───── GIVEN RECORDS
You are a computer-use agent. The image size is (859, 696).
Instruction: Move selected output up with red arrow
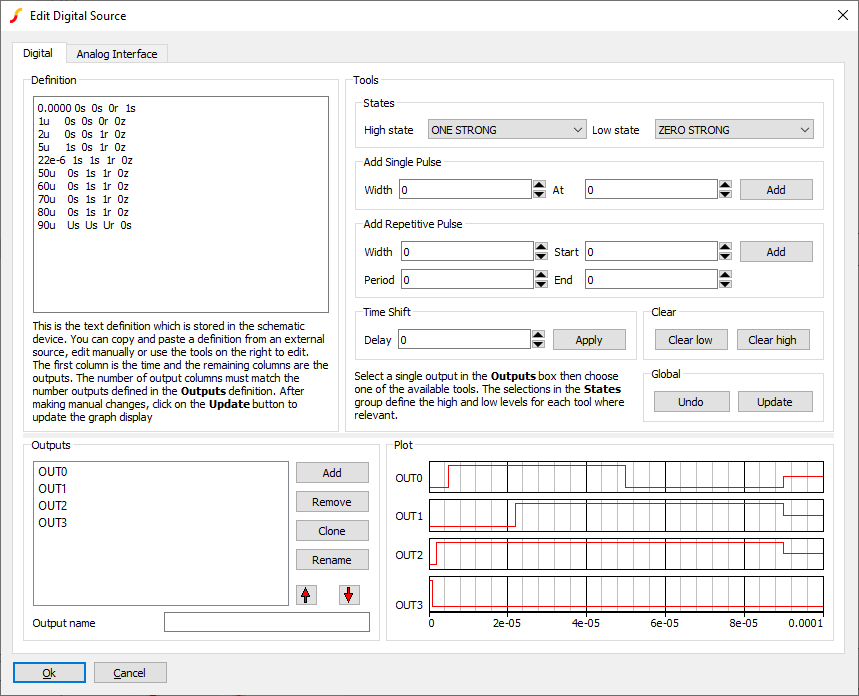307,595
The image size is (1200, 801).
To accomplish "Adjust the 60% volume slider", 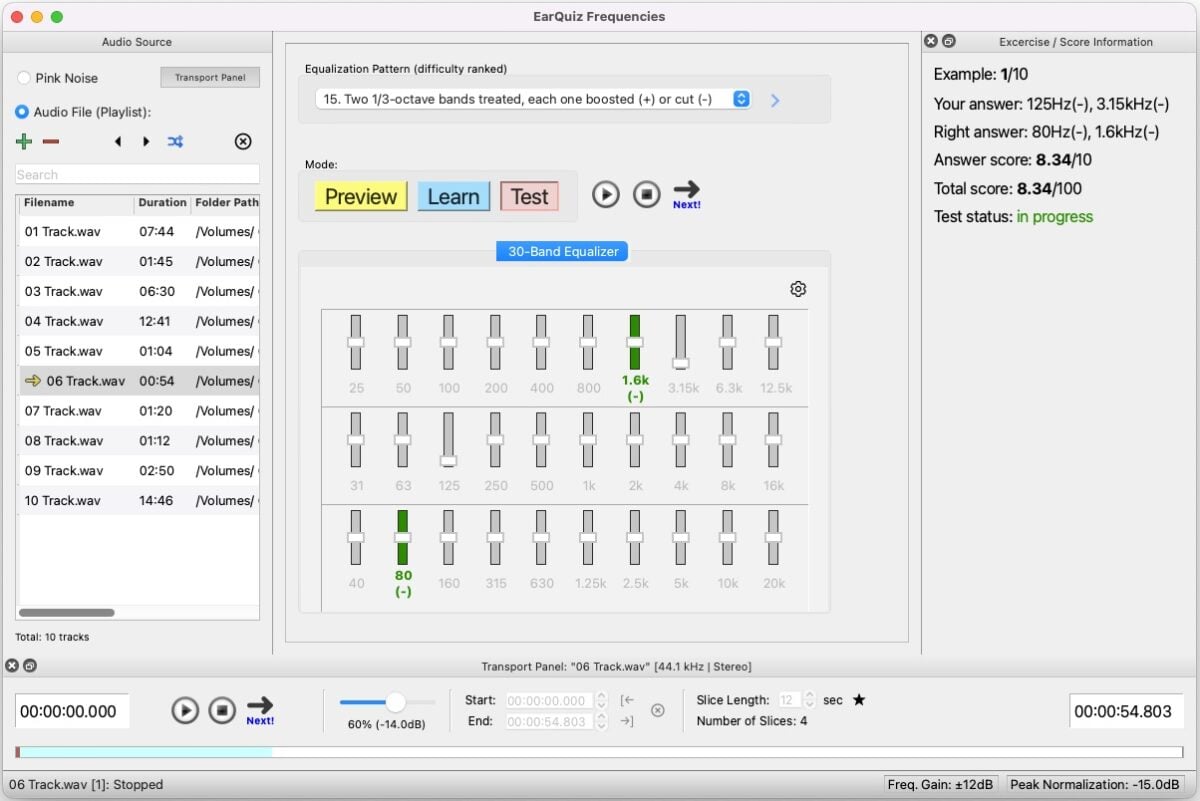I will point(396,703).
──────────
───── GIVEN RECORDS
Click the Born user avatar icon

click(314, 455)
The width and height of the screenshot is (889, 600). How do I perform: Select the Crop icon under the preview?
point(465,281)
──────────
───── GIVEN RECORDS
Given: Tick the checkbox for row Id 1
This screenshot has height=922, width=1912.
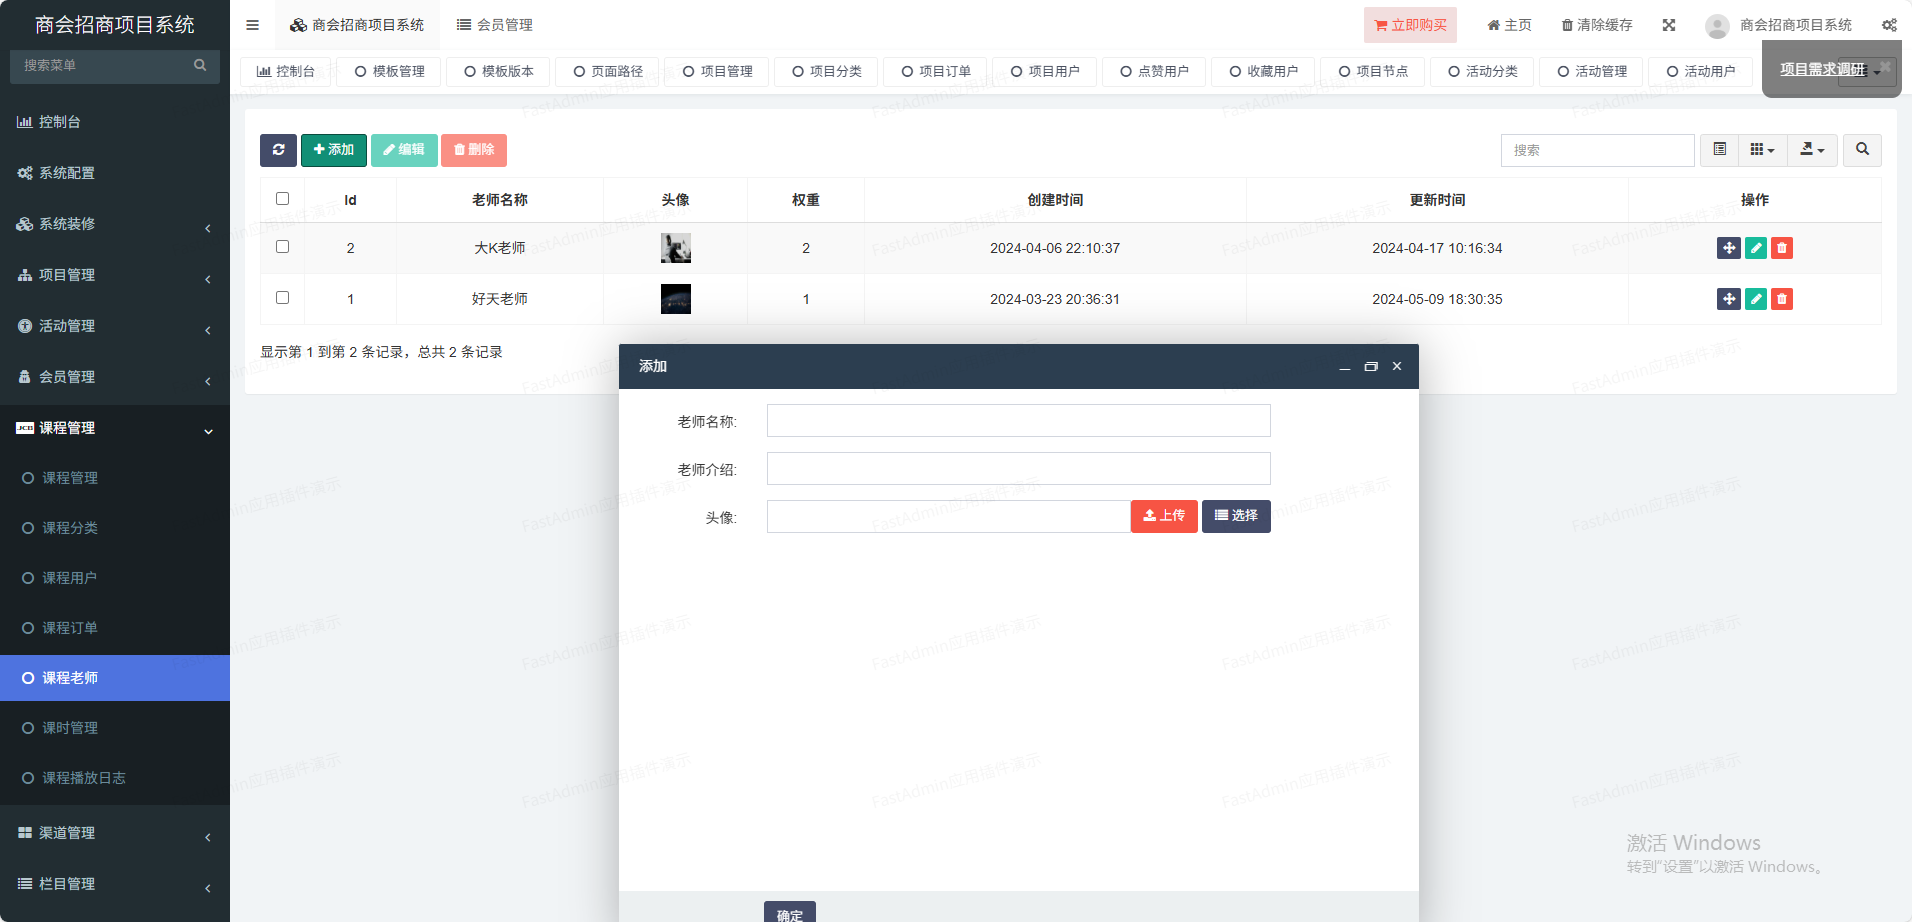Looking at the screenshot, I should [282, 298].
──────────
EXERCISE DETAILS –
For the listing above, identify each line bearing "size".

SOLVED PROBLEM –
You are a computer-use agent. The image size is (859, 696).
The image size is (1200, 801).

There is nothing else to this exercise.